Excessive shunt after hydrocephalus surgery can cause subdural hematocele, low intracranial pressure syndrome or ventricular fissure syndrome. Subdural hematocele is caused by the collapse of the ventricle, which leads to the pulling of the cerebral cortex from the dura and the bleeding of the bridging vein. Hydrocephalus excessive shunt symptoms? Let's talk about it

Hydrocephalus excessive shunt symptoms?

Excessive shunt can cause intracranial hypotension syndrome, headache, nausea, vomiting, tachycardia and drowsiness. These symptoms are especially easy to occur when the body position changes. In patients with intracranial hypotension syndrome, when the patient is in an upright position, it will cause excessive shunt, resulting in intracranial negative pressure and severe postural headache, which can only be relieved by lying down.

If the symptoms persist or attack frequently and affect the normal life and study, it is necessary to repair the shunt tube and re embed a shunt tube with high pressure, or an anti siphon tube or an anti siphon shunt tube with high pressure.

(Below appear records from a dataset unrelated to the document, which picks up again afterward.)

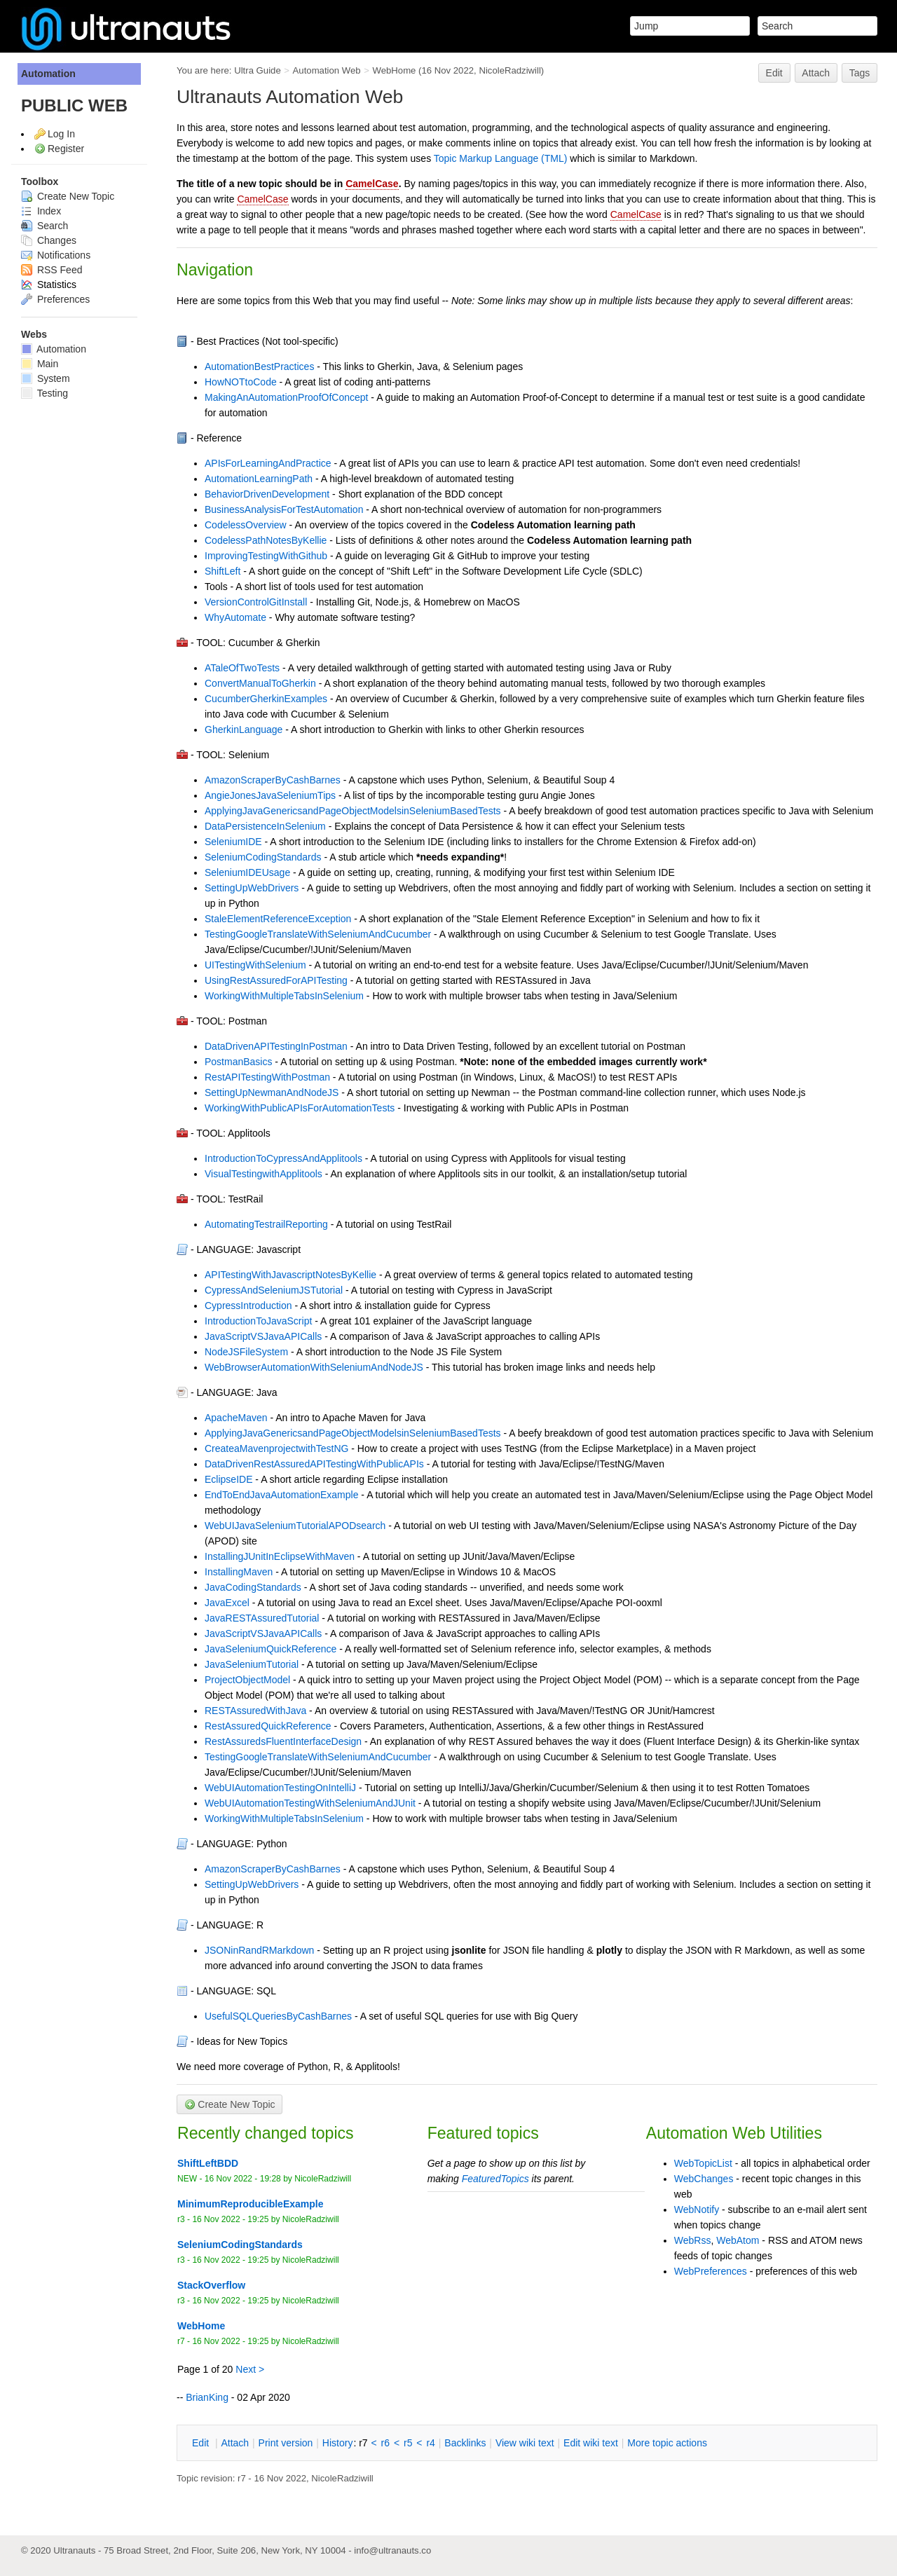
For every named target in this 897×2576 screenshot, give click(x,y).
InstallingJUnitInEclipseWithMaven (280, 1556)
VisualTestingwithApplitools (263, 1173)
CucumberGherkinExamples (266, 698)
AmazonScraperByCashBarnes (273, 780)
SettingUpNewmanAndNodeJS (271, 1092)
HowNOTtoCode (241, 382)
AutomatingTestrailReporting (266, 1224)
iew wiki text (524, 2442)
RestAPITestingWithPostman (267, 1077)
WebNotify (696, 2209)
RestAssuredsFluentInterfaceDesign (283, 1741)
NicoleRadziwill (509, 70)
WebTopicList (703, 2163)
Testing (44, 393)
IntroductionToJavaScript (258, 1321)
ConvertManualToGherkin (260, 683)
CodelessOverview (246, 524)
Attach (816, 72)
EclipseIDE (228, 1479)
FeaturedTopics (495, 2178)
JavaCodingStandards (253, 1587)
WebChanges (704, 2178)
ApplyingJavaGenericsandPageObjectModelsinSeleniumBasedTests (353, 810)
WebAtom (737, 2240)
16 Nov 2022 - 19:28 (243, 2179)
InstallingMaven (239, 1571)
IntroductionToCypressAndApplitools (283, 1158)
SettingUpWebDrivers (252, 887)
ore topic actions (667, 2442)
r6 (385, 2442)
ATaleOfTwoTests (242, 667)
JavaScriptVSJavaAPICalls (263, 1336)
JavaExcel (227, 1602)
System (45, 378)
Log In (61, 133)
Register (66, 148)
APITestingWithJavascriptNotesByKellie (290, 1274)
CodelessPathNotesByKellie (266, 540)
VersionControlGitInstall (256, 602)
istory (337, 2442)
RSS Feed (51, 269)
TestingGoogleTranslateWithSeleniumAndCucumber (318, 934)
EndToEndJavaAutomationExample (281, 1494)
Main (39, 363)
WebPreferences (710, 2271)
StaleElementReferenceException (278, 918)
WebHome (394, 70)
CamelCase (372, 183)
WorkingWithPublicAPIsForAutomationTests (300, 1108)
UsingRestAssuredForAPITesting (276, 980)
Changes (48, 240)
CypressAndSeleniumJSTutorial (274, 1290)
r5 (408, 2442)
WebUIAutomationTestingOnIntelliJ (280, 1787)
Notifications (55, 255)
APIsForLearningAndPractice (268, 463)
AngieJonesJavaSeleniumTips (270, 795)
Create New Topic (67, 196)
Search (44, 225)
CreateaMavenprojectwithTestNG (276, 1448)
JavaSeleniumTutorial (252, 1664)
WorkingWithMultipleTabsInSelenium (284, 995)
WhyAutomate (235, 617)
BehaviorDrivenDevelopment (267, 494)
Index (41, 211)
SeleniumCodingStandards (263, 857)
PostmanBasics (238, 1061)
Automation (48, 73)
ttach (235, 2442)
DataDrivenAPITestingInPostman (276, 1046)
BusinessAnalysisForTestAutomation (284, 509)
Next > (249, 2369)
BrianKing (207, 2397)
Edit (774, 72)
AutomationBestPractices (259, 366)
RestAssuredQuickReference (268, 1726)
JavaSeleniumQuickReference (270, 1648)
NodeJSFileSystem (246, 1351)
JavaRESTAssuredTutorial (262, 1618)
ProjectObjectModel (247, 1679)
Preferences (55, 299)
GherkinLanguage (243, 729)
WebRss (692, 2240)
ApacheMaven (236, 1417)
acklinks (465, 2442)
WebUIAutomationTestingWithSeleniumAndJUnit (310, 1803)
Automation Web (327, 70)
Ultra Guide (257, 70)
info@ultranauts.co (392, 2550)
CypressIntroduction (248, 1305)
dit (202, 2442)
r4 (430, 2442)
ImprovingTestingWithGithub (266, 555)
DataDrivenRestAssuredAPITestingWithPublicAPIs (314, 1463)
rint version (286, 2442)
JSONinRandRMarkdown (259, 1950)
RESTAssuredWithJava (255, 1710)
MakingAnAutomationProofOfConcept (286, 397)
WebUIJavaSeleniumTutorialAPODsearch (295, 1525)
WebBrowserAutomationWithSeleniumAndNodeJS (314, 1367)
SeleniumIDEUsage (247, 872)
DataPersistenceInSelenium (265, 826)
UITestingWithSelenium (255, 965)
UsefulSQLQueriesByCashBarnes (278, 2016)
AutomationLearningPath (259, 478)
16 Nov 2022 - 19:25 (230, 2219)
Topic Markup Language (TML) (501, 158)
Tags (859, 72)
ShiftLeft (222, 571)
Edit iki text (590, 2442)
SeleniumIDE (233, 841)
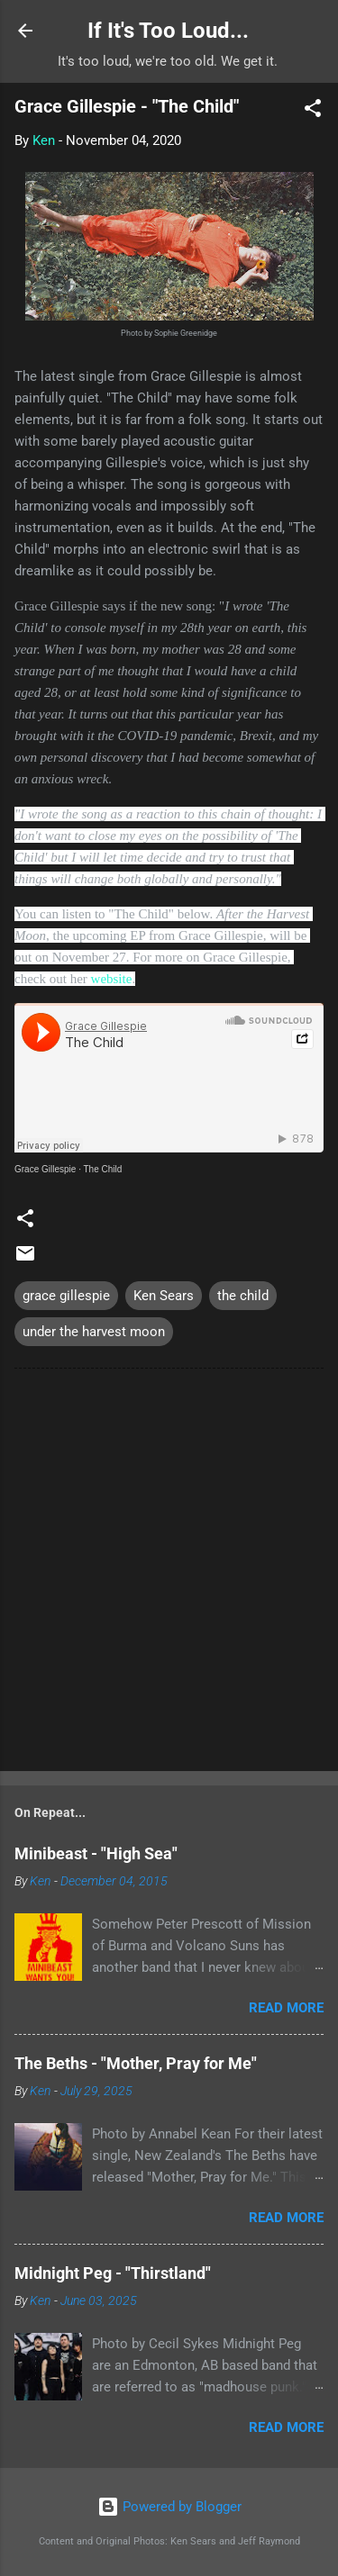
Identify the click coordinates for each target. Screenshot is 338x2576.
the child (243, 1296)
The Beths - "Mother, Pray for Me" (135, 2063)
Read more (286, 2008)
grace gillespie (66, 1296)
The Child (103, 1169)
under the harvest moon (94, 1332)
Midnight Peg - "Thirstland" (112, 2273)
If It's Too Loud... (168, 30)
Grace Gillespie (45, 1169)
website (111, 979)
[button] (313, 111)
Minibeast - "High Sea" (96, 1853)
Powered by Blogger (169, 2507)
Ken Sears (163, 1296)
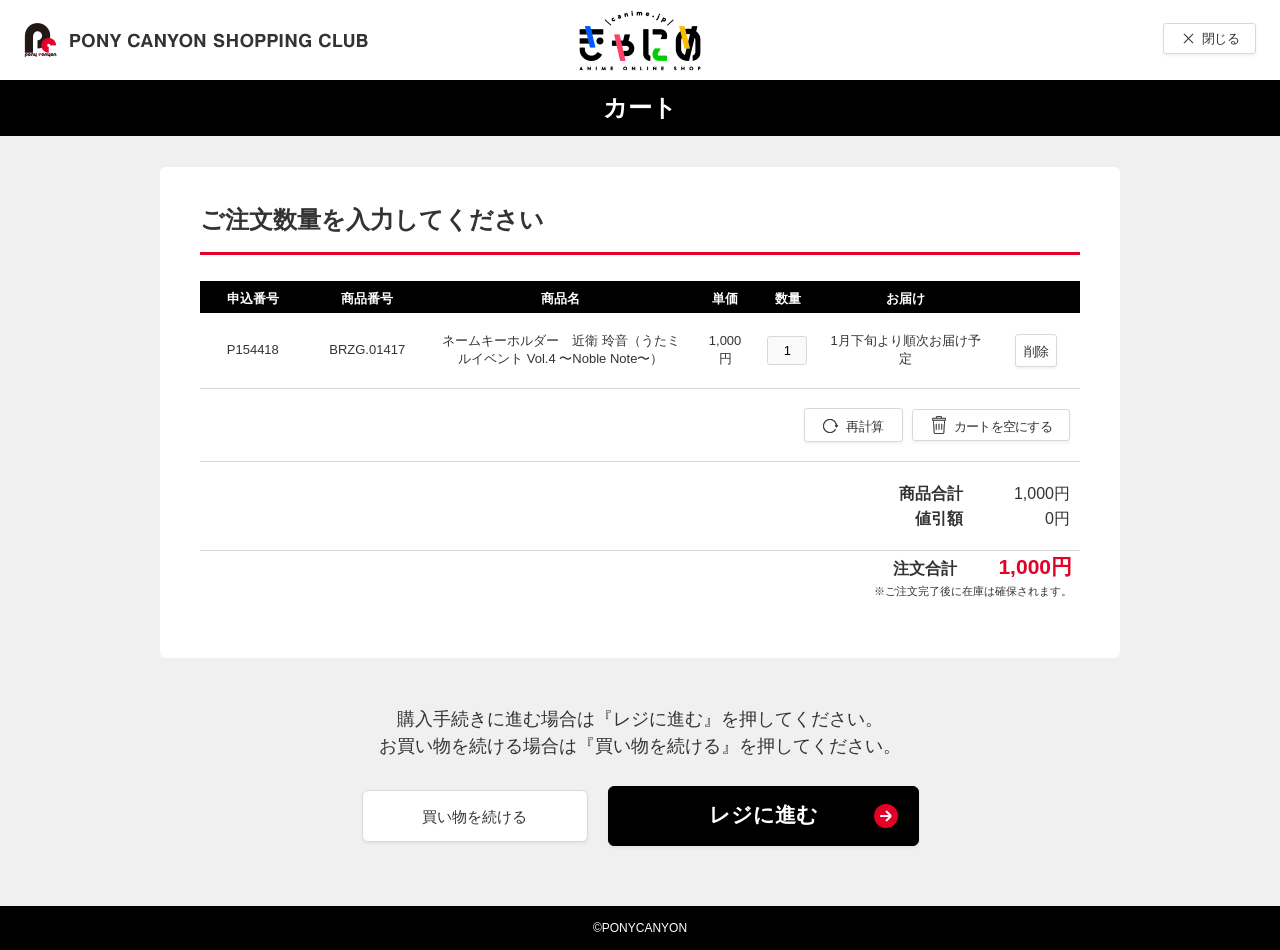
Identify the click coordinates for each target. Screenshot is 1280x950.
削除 (1036, 351)
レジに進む (763, 814)
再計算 (864, 426)
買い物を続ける (474, 816)
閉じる (1220, 38)
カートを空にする (1003, 426)
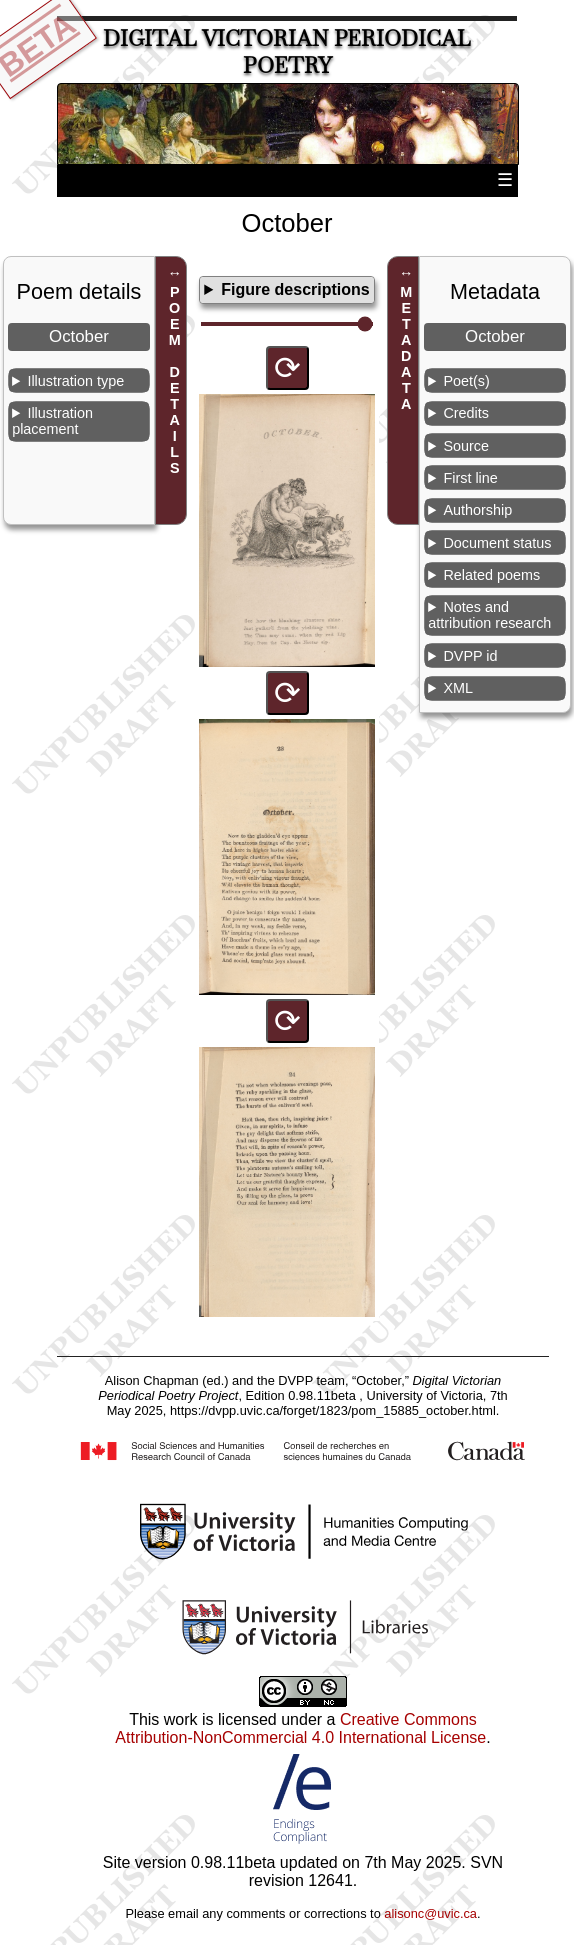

Excessive shunt can also cause fissured ventricles, that is, after the shunt tube is placed, the ventricles become very small and fissured. Most patients with fissured brain can have no symptoms at all, and only a few patients with recurrent symptoms need surgical intervention. The symptoms of fissured brain syndrome occur occasionally, characterized by intermittent vomiting, headache and lethargy. The imaging findings showed that the ventricle was very small, the space of cerebrospinal fluid outside the ventricle was reduced, the skull was thickened, and there was no space for cerebrospinal fluid accumulation.

matters needing attention

Treatment includes drug therapy, such as dehydrated furosemide, acetazolamide, which reduces cerebrospinal fluid secretion, and reduces intracranial pressure. If drug treatment is ineffective, surgical intervention is needed. The surgical methods include repair of the shunt tube at the end of ventricle, increasing the pressure of shunt valve to increase resistance, installing anti siphon or flow control valve, decompression of subtemporal bone flap on the same side of shunt tube, and combined application of the above methods.